BEIRUT

Commentary

How Hepatitis C can help Egypt’s regime

A friend who is an epidemiologist called the other day: “Hey Maria, did you know you’re living in the middle of an epidemic?” he asked. Egypt has hardly been a fount of glad tidings, nor is Cairo known to be a healthy city. However, I was unaware that around one in every seven of my neighbors carries the liver-damaging hepatitis C virus – at least 12 million Egyptians – the highest prevalence for HCV in the world.

There is virtually no danger of infection, unless you share needles or other things allowing the transmission of blood. But part of the problem is that people who have contracted the virus may not know until it is too late. Out of every 100 infected, one to five will die of cancer or cirrhosis of the liver. Although not spread by casual contact, HCV carries a social stigma, with some Egyptian businesses and other countries (including Saudi Arabia and Qatar) screening job or visa applicants.

HCV is called the “silent epidemic,” because it has no acute phase, in other words those infected rarely exhibit symptoms, which is partly why it was able to spread unchecked. But in Egypt, it could be called the “‘I-told-you-so’ epidemic’” because it is both a consequence and constant reminder of proven failings that await correction. HCV was fueled in its early stages by poorly sterilized glass syringes used during a state-sponsored campaign to eradicate yet another liver pathogen, bilharzia, and today continues to spread via health facilities with lax hygienic practices, particularly regarding injections.

Since the virus can be disinfected with soap and water, washing hands and more careful use of syringes and multidose vials would go a long way toward containing the epidemic, which places a tremendous strain on Egypt’s health care system, rendering it even less effective in providing adequate services than it already is.

* **Task**
Please decide whether each statement agrees with the hepatitis C commentary, answering yes or no and quoting the commentary's deciding words exactly. 1. Hepatitis C spreads through casual contact. 2. Poorly sterilized glass syringes from a state campaign against bilharzia fueled the early spread of HCV. 3. People infected with HCV usually show clear symptoms. The data that comes next is not needed.

* **Record extracts**
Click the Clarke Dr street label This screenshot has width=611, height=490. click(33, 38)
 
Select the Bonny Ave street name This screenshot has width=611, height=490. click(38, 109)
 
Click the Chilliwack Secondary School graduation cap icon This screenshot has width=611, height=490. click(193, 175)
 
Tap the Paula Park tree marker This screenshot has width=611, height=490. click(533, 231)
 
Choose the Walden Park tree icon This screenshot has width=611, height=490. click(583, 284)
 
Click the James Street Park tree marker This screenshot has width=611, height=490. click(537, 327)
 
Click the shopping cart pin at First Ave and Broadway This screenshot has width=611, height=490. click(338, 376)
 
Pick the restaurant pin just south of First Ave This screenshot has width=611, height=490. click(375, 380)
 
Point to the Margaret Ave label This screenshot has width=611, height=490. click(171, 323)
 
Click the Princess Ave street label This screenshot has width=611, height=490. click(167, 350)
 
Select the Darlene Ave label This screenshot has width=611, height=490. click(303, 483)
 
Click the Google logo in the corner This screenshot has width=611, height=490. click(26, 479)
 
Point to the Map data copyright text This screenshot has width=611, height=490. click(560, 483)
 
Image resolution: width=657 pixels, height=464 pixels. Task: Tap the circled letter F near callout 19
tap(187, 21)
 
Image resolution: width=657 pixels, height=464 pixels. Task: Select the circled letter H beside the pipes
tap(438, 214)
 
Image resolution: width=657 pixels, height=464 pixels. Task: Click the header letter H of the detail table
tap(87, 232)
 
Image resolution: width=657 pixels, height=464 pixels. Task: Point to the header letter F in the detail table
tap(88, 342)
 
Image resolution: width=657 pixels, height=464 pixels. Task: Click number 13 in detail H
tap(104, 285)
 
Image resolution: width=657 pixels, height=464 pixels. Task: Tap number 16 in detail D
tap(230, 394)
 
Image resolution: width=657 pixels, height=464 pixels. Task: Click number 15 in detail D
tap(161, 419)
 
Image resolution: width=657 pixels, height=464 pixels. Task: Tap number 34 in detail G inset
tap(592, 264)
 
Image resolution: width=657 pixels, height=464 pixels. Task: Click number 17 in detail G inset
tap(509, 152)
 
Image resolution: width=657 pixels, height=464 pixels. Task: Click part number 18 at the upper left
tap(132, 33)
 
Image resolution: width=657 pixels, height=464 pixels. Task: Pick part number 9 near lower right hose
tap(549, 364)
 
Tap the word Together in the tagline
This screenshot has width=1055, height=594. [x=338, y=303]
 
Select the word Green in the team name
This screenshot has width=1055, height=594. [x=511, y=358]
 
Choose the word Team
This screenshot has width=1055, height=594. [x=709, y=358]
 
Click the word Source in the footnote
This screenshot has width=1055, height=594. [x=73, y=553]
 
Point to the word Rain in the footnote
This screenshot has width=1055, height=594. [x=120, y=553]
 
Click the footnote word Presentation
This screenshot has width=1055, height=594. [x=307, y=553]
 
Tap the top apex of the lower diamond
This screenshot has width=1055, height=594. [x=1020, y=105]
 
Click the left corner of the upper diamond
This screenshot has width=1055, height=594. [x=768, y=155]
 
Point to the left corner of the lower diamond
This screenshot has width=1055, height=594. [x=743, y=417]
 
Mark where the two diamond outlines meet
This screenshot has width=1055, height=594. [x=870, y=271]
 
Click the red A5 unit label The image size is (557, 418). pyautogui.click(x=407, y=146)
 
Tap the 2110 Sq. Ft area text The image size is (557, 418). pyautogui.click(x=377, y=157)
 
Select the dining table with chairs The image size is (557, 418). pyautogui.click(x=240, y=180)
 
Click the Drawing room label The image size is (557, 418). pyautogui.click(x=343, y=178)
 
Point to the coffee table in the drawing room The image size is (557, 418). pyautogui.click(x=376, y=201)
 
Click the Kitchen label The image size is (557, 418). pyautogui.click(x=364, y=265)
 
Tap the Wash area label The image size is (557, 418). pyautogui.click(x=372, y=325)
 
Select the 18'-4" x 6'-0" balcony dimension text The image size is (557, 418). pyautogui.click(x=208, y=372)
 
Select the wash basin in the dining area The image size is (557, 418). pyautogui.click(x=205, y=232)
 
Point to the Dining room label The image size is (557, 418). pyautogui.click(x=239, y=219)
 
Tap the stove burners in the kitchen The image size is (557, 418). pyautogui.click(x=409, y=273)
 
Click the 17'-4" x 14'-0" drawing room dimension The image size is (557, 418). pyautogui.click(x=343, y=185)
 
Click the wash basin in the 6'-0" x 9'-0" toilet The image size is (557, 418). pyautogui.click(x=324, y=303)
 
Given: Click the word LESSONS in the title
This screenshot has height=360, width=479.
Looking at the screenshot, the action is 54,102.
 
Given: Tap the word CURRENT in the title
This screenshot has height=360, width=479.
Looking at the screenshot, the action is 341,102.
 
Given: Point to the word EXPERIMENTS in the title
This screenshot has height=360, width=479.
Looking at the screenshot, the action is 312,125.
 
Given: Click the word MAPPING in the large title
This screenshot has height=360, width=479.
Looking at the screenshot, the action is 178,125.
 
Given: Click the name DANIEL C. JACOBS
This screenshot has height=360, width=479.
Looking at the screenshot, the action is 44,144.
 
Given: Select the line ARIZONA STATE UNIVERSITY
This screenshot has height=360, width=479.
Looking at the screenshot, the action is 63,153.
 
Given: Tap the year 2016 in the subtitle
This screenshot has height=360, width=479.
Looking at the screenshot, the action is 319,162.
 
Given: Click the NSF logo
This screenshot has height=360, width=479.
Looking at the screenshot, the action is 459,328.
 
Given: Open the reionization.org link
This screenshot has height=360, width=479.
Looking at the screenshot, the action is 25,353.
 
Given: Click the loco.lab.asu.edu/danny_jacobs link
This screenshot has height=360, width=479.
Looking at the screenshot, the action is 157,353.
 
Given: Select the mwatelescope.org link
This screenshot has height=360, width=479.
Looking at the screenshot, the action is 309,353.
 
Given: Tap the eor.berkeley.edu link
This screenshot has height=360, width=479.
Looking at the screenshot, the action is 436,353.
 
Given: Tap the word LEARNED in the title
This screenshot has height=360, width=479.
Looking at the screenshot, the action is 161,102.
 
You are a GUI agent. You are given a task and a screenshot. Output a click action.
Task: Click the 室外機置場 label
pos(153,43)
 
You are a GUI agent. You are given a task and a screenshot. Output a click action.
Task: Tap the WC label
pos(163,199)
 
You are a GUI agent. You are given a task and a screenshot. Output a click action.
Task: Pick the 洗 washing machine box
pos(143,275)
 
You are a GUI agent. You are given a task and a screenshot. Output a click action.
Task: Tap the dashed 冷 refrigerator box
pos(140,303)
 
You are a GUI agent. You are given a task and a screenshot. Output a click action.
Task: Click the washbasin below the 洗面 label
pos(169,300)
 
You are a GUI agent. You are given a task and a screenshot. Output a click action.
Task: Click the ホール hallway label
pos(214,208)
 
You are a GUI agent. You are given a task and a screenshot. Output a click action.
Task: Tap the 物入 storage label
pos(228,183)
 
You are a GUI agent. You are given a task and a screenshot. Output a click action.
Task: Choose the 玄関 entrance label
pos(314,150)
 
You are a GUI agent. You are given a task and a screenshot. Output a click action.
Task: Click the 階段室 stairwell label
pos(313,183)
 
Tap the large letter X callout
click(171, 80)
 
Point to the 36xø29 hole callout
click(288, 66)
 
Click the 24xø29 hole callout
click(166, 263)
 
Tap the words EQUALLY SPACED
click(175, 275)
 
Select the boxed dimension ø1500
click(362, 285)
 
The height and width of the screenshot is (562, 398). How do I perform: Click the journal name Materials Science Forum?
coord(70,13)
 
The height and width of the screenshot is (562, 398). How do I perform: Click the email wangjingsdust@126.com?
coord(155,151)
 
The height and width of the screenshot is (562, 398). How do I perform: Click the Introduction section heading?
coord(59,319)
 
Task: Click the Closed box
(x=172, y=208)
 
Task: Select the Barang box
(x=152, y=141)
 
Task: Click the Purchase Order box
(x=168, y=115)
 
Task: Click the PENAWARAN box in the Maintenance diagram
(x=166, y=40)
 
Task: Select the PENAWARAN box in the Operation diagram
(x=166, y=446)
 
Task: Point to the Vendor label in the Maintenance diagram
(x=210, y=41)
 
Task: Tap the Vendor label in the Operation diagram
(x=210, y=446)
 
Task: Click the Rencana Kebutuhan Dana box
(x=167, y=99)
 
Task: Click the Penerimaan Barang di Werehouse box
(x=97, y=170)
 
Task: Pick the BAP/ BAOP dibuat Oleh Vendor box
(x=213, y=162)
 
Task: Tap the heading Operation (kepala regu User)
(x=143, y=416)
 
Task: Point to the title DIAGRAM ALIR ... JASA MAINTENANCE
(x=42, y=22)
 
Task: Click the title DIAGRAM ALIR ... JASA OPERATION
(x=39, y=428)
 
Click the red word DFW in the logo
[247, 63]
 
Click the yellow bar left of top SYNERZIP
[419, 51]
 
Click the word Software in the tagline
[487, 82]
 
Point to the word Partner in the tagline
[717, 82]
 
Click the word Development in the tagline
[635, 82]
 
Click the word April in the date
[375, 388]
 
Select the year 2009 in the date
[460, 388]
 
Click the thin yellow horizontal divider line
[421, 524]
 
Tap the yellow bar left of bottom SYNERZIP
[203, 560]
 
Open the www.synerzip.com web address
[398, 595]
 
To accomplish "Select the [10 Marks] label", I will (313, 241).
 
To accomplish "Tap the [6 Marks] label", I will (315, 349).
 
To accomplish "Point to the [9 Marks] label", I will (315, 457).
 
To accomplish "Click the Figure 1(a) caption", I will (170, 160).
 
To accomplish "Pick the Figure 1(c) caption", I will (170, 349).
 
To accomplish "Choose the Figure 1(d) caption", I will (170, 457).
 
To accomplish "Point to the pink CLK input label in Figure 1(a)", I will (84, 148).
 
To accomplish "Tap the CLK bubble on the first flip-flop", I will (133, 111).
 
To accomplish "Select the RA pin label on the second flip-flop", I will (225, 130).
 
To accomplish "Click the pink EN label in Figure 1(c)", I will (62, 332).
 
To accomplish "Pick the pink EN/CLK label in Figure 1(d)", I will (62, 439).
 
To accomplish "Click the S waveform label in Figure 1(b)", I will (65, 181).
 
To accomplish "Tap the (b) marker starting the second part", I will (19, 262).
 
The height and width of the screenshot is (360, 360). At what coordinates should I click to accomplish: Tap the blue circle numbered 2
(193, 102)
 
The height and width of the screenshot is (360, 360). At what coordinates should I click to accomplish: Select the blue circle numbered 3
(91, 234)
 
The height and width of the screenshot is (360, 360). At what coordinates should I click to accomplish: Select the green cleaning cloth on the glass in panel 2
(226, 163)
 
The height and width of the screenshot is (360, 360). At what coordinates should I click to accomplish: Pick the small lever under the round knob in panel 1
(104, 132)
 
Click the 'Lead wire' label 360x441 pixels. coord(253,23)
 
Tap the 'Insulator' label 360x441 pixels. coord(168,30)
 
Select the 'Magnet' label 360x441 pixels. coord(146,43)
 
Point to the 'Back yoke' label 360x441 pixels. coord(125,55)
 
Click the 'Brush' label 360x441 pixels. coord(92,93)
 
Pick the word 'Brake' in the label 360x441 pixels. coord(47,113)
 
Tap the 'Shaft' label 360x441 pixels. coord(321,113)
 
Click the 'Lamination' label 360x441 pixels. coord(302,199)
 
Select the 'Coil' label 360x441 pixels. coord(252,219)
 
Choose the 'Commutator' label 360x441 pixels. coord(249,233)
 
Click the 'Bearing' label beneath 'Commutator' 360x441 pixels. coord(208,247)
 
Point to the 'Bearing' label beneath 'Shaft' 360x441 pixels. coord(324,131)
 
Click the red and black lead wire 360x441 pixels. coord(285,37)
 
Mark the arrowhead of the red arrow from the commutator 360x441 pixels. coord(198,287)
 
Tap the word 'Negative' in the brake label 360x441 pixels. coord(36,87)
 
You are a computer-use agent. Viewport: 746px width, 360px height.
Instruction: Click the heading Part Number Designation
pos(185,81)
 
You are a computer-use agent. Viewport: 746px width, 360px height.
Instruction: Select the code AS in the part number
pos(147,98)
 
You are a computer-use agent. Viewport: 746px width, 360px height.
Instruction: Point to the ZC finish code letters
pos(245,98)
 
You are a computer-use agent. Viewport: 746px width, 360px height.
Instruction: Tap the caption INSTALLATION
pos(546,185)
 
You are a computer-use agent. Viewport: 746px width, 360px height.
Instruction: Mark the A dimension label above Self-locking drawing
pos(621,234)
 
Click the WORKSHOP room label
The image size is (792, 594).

* **Written solution**
1. No: "Although not spread by casual contact"
2. Yes: "HCV was fueled in its early stages by poorly sterilized glass syringes used during a state-sponsored campaign to eradicate yet another liver pathogen, bilharzia"
3. No: "those infected rarely exhibit symptoms"